This presentation at PME-NA 2013 was followed by comments and questions from Guershon Harel on the invitation of the conference organisers. I publish below with Guershon's permission his reaction on the talk, and will respond to his questions in coming posts on this blog.
Questions Inspired by or Generated from the cK¢ Model Presentation
Guershon Harel, University of California at San Diego
I would like to thank the program committee for inviting me to react to Nicolas Balacheff’s plenary talk. I have known Nicolas for many years, both professionally and personally. I feel honored to have the opportunity to react to his work.
A fundamental human nature is that not only do humans seek to resolve puzzles, but also they seek to be puzzled. Scholarly work, thus, is judged not only by the questions it answers but also by the questions it generates. Nicolas’ paper—of which the talk you have just heard is part—does exactly that: It addresses fundamental questions about learning and thinking and at the same time generates new questions.
A strong feature of Nicolas’ work, in general, and of this paper, in particular, is its attempt to define concepts and ideas rigorously. This puts the reader in a mood to follow suit, by asking questions of rigor as well.
What I will do in the time allocated to me is to share with you some of the questions Nicolas’ paper generated for me as I tried to build a coherent image of the cKc model. It is possible that the image I constructed is entirely idiosyncratic, not coinciding with the image—or better say conception—intended by Nicolas.

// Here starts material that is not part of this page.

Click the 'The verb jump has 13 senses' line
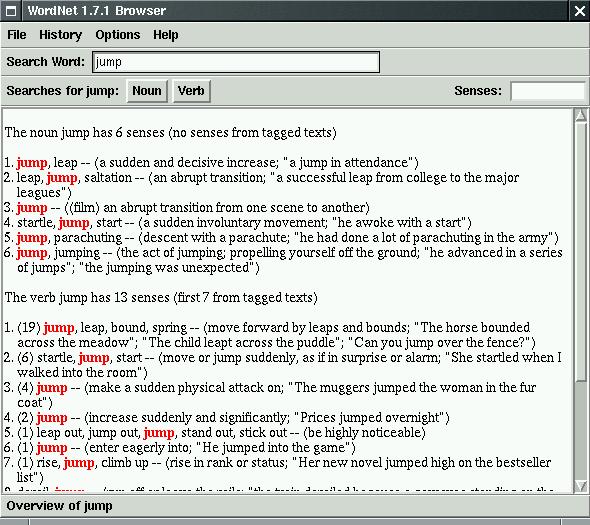Image resolution: width=590 pixels, height=525 pixels. pos(161,298)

Whatever the case may be, I highlight that the sole purpose of the questions I present before you now, is to generate discussions, with the hope that they would further understanding, generate research studies, and advance effective classroom implementations of the cKc model. Balacheff’s paper is about a “[cognitive] model of a learner”. The adjective “cognitive” is important here to differentiate it from other types of models. So, following the rigorous style of the paper, the first question one might ask is:
1. What is a cognitive model and what are its purposes?Briefly, and aggregately, the essential characteristics of “cognitive model”, as they appear in the literature include the following:
a. Cognitive models are approximation to processes of humans’ mental activities, such as attention, understanding, inferencing, decision making, etc.For example, the question, “What are humans’ categories of perceptual objects?” is a question about product rather than process. Likewise, the question “What are students’ proof schemes?” is a question about state, not process.
b. They are derived from basic principles of cognition, such as a particular theory of learning.
c. They are based on rigorous methods of elicitation of cognition.
d. They are capable of explaining mental processes or interactions among them.
e. They are capable of generating testable predictions, both quantitative and qualitative.
f. They are described in formal, mathematical or computer, languages.
g. They aim at answering a specific question; for example: how do we learn to categorize perceptual objects? Such as:
i. How does a student learn to categorize problems according to their mathematical structure?h. They may target cognitive processes or cognitive states.
ii. How does a child transition from additive reasoning to multiplicative reasoning?
iii. How does one learn to categorize paintings according to the periods to which they belong?
To illustrate the difference between these two types of models, I mention two examples of works many of you are familiar with. These are the seminal works of Marty Simon and Jere Confrey. What sets the research programs of Marty and Jere apart from many other works is their focus on the mechanisms that account for conceptual learning: namely, the transition from one conceptual state to another.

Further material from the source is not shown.